Non, ce roman de George R.R. Martin que Folio ressort est bien différent et ce classement en thriller fantastique est presque trompeur. En fait, ce livre s'inscrit dans cette tradition de la littérature américaine contemporaine à revenir sur ce changement majeur que furent, qu'on le veuille ou non, et même si c'est sans doute imparfait, ce tournant des années 60-70.

Musicalement, on va y revenir, politiquement, mais aussi sur le plan démographique, avec l'arrivée à l'âge adulte de ces baby-boomers qui vont chercher à rompre avec le modèle ancien hérité de leurs parents, voire grands-parents, socialement parce que ces mouvements sont politiques, philosophiques, raciaux, indépendamment, pour beaucoup, des milieux sociaux d'origine.

Martin appartient à cette génération, comme son personnage central, Sandy Blair. Et tout ce qu'il raconte, parfois teinté de nostalgie, d'un peu d'ironie, aussi, me semble-t-il, mais surtout de désenchantement, il l'a certainement connu lui-même. Et lui aussi s'est certainement posé la question de savoir ce qu'il restait de cette jeunesse dans l'adulte installé qu'il était devenu.

Si je parle d'appellation trompeuse, c'est parce que ce roman fleuve de près de 600 pages dans son édition Folio, n'est pas simplement une enquête sur un meurtre. C'est une quête initiatique avant tout, qui fait passer cette intrigue de thriller petit à petit au second plan, parce que les objectifs évoluent et changent au fil des rencontres de Sandy.

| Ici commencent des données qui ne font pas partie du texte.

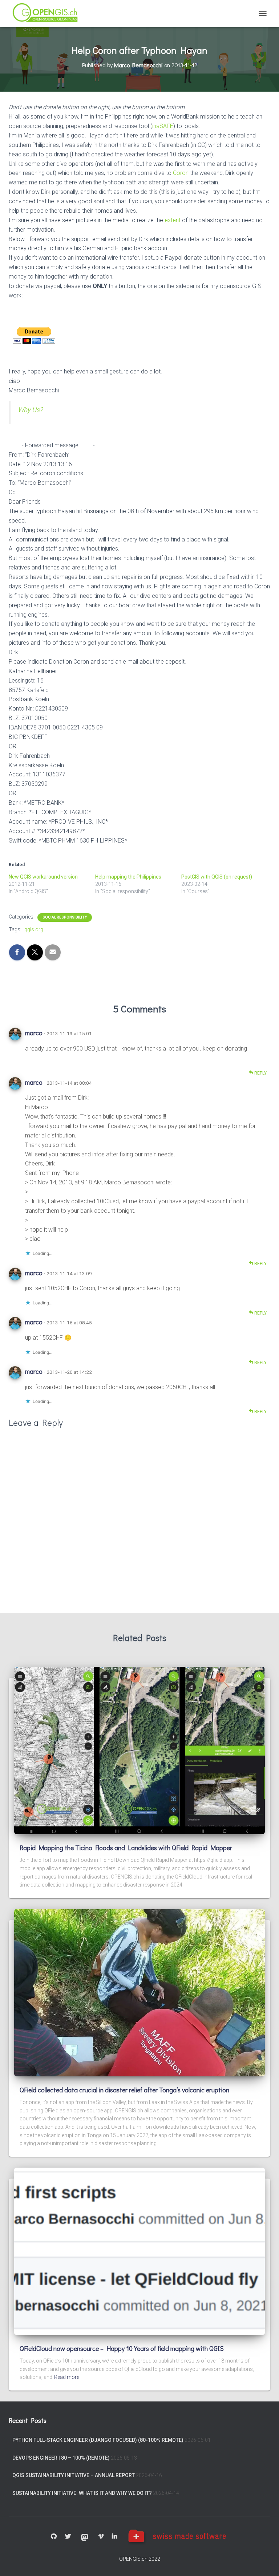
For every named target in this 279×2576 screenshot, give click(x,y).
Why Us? (30, 409)
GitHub (53, 2536)
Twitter (67, 2536)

De même, si le fantastique est présent, il n'est pas omniprésent. On n'est pas dans un roman de fantasy, ici, mais vraiment dans un roman contemporain. Les manifestations du fantastique existent, elles sont réelles et je pense que chaque lecteur les observera de façon différentes. Pour moi, Martin joue dans ce registre entre manifestations véritables et souvenirs rejaillissant brusquement des placards mentaux où on les avaient rangé, sagement.

Car le coeur du livre, c'est bien ça : mais que sommes-nous donc devenus ? Qu'avons-nous fait de nos idéaux de jeunesse ? Sommes-nous si différents, ou plutôt si indifférents, de ce que nous étions ? Ce roman pourrait être sous-titré "qu'avons-nous fait de nos 20 ans ?" et j'aurais pu choisir aussi ce titre pour le billet.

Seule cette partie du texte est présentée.